This review page is supported in part by the sponsors whose ad banners are displayed below

This review first appeared in the November 2010 issue of hi-end hifi magazine of Germany. You can also read this review of the Fonel La Ronda in its original German version. We publish its English translation in a mutual syndication arrangement with the publishers. As is customary for our own reviews, the writer's signature at review's end shows an e-mail address should you have questions or wish to send feedback. All images contained in this review are the property of fairaudio or Fonel - Ed.

Reviewer: Jörg Dames
: Fonel Simplicité, Archos 7 with docking station
Amplification: Integrated – Fonel Emotion; pre/power - Audionet AMP, Audionet Pre 1 G3 incl. EPS, Belles 21A, Funk Lap-2.V2
Loudspeakers: Thiel CS 3.7, Sehring S 703SE
Cables: Low-level - Straight Wire Virtuoso, Vovox; high-level - HMS Fortissimo, Reson LSC 350, Straight Wire Rhapsody, Ortofon SPK 50
Review component retail: €9.899/pr

Life is no list of just favorites. At fairaudio, schlepping is part of the job. When it involves two people and four black-bagged crates of 200kg total, through my lengthy building and up two flights of stairs into my listening room, it’s neither physically easy nor easily crammed into just one sentence. Nor does it necessarily inspire trust. I occasionally worry that my neighbors entertain dark notions about certain comings and goings. Those who later observed two large crates covered in black cloth leave the building to end up in an ominously dark sleek BMW might give me a large berth from now on.
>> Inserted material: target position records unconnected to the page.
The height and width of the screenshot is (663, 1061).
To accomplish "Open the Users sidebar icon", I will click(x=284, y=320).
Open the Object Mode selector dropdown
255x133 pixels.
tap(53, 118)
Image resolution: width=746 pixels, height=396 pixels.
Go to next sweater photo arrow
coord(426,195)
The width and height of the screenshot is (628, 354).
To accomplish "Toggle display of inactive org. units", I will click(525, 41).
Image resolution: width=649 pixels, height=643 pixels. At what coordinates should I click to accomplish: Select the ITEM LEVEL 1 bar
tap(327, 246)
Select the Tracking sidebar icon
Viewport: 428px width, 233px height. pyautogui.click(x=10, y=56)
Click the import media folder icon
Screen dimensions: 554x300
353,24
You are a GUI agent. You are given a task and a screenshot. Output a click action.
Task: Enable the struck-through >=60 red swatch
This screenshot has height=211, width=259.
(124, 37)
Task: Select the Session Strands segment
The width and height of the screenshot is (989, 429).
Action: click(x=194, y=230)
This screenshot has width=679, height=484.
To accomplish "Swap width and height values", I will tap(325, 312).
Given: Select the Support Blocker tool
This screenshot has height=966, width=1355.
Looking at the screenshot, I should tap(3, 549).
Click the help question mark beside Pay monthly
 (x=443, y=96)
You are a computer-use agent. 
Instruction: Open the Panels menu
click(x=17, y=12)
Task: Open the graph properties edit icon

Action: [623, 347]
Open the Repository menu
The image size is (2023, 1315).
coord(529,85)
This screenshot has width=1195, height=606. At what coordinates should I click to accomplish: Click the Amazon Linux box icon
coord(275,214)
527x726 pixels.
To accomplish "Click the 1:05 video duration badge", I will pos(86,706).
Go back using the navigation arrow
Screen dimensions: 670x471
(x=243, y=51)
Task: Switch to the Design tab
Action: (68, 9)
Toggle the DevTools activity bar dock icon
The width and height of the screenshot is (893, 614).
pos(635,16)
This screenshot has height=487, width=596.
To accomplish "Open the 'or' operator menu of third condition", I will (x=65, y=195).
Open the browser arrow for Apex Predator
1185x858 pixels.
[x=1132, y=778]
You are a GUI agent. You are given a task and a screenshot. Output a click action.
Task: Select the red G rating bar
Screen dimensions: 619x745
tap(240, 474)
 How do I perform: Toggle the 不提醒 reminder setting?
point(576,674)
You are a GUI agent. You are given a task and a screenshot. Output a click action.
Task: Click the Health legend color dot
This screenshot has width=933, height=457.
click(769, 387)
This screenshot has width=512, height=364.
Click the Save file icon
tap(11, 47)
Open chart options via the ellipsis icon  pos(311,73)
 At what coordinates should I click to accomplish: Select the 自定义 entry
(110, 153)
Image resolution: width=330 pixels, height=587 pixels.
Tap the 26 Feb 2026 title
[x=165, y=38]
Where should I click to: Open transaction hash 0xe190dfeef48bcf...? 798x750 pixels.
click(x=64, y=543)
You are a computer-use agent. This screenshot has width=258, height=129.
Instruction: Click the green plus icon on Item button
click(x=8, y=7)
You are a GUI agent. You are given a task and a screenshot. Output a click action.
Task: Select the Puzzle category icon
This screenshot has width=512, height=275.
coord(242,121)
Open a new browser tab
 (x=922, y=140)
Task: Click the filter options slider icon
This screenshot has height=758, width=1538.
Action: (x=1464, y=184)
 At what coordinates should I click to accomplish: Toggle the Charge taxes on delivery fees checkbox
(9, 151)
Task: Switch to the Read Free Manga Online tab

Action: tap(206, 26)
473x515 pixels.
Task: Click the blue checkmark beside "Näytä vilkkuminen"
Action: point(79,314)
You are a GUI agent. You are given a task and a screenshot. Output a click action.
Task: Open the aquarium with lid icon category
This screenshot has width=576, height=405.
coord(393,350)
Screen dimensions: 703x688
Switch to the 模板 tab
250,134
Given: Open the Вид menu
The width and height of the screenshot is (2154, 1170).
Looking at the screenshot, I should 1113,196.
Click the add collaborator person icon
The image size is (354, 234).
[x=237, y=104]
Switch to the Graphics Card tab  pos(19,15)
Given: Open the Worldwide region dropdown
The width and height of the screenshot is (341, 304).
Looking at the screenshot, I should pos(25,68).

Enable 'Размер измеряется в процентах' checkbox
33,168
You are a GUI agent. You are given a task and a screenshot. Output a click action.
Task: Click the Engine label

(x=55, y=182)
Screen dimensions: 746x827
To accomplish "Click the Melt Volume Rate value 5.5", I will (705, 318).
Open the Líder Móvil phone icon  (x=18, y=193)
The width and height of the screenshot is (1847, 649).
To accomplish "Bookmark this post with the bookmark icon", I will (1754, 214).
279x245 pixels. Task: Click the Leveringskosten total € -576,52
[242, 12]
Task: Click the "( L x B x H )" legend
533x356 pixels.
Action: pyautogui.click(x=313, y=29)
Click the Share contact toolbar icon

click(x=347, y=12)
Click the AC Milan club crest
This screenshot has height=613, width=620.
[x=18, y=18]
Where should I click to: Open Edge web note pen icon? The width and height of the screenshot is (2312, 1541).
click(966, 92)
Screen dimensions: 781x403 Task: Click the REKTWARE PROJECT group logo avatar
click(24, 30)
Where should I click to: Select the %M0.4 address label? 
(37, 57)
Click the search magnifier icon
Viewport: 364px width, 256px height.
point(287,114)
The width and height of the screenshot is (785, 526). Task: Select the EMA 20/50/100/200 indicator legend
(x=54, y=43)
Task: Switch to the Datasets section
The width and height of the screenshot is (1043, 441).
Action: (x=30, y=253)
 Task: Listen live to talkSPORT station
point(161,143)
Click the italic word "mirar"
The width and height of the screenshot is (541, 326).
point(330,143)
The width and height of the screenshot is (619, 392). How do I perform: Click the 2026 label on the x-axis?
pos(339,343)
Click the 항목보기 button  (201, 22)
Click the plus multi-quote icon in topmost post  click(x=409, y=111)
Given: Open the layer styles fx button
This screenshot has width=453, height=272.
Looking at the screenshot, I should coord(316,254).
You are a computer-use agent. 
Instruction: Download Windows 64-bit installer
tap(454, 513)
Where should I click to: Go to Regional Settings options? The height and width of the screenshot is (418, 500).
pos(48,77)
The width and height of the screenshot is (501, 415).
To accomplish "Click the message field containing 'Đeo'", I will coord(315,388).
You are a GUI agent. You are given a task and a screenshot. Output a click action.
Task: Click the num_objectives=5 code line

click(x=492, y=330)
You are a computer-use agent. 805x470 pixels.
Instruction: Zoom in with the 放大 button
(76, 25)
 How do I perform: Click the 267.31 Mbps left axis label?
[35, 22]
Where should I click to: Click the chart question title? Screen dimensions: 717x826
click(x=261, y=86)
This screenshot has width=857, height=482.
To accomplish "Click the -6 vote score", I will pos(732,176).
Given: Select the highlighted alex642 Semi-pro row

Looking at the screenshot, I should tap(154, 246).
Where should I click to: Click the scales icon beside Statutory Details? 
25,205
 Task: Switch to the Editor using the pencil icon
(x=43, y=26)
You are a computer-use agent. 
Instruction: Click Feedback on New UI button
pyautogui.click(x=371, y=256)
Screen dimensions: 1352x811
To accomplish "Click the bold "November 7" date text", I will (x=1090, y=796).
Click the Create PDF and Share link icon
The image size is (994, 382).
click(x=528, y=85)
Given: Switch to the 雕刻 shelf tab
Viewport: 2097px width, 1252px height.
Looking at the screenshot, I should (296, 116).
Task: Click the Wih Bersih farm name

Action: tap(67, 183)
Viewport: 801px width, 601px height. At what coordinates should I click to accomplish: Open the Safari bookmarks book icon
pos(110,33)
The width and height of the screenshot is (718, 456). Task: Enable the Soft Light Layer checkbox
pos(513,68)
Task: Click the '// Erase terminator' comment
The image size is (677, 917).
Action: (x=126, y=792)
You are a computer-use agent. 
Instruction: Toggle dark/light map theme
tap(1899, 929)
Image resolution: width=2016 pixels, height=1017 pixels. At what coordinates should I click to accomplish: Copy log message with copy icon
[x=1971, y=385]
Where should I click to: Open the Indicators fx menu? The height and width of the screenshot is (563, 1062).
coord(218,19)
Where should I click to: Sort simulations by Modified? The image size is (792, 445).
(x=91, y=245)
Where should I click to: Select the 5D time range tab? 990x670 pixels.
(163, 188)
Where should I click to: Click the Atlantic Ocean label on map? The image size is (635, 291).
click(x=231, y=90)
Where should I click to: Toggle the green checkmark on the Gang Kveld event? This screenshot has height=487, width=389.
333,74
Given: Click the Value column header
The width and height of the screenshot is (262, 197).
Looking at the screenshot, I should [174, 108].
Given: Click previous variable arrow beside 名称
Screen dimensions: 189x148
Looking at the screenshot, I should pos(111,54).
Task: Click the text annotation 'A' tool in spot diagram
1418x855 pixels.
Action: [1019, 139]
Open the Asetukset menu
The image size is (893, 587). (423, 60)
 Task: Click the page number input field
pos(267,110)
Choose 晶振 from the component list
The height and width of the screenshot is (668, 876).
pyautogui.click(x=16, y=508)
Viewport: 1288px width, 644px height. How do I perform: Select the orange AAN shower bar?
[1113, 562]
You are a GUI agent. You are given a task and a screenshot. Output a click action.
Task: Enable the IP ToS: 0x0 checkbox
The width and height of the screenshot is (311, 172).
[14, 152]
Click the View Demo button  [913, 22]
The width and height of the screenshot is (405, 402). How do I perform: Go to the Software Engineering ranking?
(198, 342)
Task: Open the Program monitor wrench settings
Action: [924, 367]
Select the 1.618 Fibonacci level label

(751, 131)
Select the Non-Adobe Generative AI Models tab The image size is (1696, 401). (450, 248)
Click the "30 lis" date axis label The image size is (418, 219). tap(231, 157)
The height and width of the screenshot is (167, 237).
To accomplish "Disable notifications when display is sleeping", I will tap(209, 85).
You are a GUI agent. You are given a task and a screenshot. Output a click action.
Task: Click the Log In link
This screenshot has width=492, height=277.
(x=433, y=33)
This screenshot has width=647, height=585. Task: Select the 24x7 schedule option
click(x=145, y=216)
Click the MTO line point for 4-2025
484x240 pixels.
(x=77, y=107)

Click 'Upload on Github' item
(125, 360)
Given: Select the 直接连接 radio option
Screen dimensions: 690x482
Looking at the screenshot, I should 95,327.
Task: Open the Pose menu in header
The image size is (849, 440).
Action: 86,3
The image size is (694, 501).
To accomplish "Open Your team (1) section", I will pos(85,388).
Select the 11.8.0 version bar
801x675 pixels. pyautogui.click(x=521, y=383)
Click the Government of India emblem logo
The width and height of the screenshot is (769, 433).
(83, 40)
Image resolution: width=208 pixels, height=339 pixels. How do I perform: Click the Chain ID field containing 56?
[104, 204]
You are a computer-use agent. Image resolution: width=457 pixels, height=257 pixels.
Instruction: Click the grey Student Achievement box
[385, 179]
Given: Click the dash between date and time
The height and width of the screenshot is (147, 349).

Fitted with loops to be easier carried than ordinary cartons, the black-bagged goods were a pair of 100kg+ active speakers called La Grande and their smaller sisters La Ronda who still approach 80kg. My partner in crime was the very serious Sergey Buchakchiysky, co-developer at Fonel Audio, the ominous set of wheels his well-worn work transportation. Because I responded less to the La Grande than the smaller La Ronda, the former two stiffs left again with the Russian hitman. These neighbors do watch too much telly. While my review loaners were black, other finishes like Zebrano are available.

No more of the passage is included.